» **What you have to do**: The output should be exactly the lines from the one containing "[tab] (87, 660)" through the last line of the records, and only those.

*** Supplied entries ***

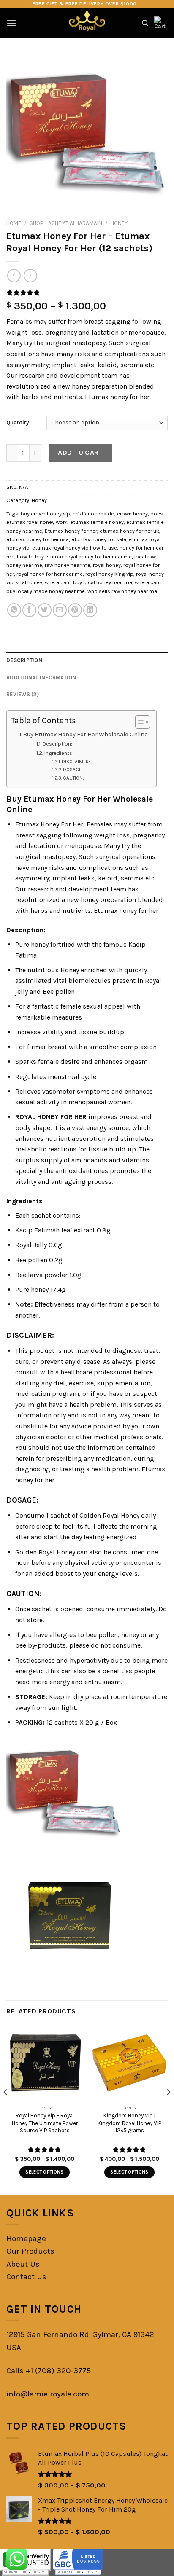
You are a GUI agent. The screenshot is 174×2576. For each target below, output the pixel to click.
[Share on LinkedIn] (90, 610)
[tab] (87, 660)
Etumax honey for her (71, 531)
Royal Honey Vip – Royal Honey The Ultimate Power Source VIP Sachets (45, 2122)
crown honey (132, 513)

***

» **Reply**:
[tab] (87, 660)
Etumax honey for her (71, 531)
Royal Honey Vip – Royal Honey The Ultimate Power Source VIP Sachets (45, 2122)
crown honey (132, 513)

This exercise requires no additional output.